[[ EXCERPTED DATA open ]]

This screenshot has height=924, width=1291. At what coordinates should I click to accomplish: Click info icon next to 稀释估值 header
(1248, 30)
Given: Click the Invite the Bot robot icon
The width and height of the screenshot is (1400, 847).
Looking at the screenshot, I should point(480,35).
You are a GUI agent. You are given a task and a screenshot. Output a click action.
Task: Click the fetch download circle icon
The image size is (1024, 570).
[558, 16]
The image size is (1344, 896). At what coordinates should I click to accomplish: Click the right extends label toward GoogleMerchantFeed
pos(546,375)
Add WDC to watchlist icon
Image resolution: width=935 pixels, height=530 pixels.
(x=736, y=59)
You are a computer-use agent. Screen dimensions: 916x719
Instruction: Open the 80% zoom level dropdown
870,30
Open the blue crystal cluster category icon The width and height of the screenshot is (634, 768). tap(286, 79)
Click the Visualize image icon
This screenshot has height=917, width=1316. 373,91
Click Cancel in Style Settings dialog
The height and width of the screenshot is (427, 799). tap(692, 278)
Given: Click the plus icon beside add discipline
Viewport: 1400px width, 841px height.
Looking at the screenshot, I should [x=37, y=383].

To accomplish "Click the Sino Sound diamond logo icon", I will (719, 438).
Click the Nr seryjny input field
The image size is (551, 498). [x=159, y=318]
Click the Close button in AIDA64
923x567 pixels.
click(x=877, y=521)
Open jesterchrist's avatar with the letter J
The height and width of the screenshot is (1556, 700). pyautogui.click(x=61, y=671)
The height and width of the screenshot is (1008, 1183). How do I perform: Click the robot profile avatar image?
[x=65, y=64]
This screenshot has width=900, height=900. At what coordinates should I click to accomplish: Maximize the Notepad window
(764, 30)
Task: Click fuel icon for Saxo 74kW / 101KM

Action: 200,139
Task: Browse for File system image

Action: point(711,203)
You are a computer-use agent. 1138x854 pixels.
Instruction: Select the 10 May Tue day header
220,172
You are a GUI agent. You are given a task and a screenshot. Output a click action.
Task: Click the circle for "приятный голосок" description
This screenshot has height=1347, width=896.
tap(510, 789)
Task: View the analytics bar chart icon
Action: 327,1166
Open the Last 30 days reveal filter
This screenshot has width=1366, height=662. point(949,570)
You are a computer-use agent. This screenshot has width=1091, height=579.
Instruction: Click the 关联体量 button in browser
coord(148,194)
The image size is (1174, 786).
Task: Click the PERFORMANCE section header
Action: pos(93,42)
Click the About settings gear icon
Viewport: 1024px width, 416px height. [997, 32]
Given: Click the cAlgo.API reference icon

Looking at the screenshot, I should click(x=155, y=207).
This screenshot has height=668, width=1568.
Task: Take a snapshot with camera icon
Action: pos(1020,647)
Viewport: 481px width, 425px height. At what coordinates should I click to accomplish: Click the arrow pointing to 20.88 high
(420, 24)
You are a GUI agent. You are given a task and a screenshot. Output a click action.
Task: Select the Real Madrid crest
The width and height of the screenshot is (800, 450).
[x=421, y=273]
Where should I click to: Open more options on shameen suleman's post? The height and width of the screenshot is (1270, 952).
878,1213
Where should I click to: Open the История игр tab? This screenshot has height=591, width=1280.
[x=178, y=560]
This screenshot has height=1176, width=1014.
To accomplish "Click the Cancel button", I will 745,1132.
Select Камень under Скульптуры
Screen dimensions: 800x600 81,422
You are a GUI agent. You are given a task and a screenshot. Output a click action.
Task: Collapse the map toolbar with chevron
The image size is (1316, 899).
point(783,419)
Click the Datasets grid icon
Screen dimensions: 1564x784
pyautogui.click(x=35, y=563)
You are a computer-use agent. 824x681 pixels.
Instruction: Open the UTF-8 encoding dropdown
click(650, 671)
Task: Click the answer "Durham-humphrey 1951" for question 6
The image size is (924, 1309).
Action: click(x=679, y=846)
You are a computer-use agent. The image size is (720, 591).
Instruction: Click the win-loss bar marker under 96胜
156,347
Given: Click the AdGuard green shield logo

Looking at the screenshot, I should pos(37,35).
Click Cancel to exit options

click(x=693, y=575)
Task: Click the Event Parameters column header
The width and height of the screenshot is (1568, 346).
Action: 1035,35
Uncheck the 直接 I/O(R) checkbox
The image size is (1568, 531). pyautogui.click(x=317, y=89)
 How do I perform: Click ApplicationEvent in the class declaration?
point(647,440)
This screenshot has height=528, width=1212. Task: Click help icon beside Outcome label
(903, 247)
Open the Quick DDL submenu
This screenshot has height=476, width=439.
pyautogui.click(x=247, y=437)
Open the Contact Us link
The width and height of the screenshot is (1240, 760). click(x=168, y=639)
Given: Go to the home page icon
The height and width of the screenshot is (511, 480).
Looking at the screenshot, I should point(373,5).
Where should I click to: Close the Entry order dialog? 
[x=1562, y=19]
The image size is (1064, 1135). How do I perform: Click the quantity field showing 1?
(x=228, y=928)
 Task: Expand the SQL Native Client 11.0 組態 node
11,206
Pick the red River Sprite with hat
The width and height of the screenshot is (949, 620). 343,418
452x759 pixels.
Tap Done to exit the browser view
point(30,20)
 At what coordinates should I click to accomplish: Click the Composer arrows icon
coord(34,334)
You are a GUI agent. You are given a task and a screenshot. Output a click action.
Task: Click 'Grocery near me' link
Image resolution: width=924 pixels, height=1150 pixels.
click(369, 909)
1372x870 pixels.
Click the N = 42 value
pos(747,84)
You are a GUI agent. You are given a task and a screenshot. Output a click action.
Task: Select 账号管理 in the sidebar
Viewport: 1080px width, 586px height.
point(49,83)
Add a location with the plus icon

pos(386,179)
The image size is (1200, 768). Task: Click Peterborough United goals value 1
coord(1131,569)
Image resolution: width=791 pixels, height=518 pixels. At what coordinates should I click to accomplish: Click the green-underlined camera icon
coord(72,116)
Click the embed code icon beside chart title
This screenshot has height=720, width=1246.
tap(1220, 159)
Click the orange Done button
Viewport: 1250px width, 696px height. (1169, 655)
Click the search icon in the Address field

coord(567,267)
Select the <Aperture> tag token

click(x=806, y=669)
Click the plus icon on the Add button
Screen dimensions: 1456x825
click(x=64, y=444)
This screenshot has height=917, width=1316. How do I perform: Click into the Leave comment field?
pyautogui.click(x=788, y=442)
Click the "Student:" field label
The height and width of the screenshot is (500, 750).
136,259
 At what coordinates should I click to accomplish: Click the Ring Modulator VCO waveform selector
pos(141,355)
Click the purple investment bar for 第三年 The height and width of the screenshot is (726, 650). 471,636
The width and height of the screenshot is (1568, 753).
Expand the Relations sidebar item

[[ EXCERPTED DATA closed ]]

ACTIVITY ▸ Return each line in the records that holds the string "computer".

TASK RESPONSE ▸
You are a computer-use agent. Screen dimensions: 916x719
You are a computer-use agent. 1138x854 pixels.
You are a computer-use agent. This screenshot has width=1091, height=579.
You are a computer-use agent. 824x681 pixels.
You are a computer-use agent. The image size is (720, 591).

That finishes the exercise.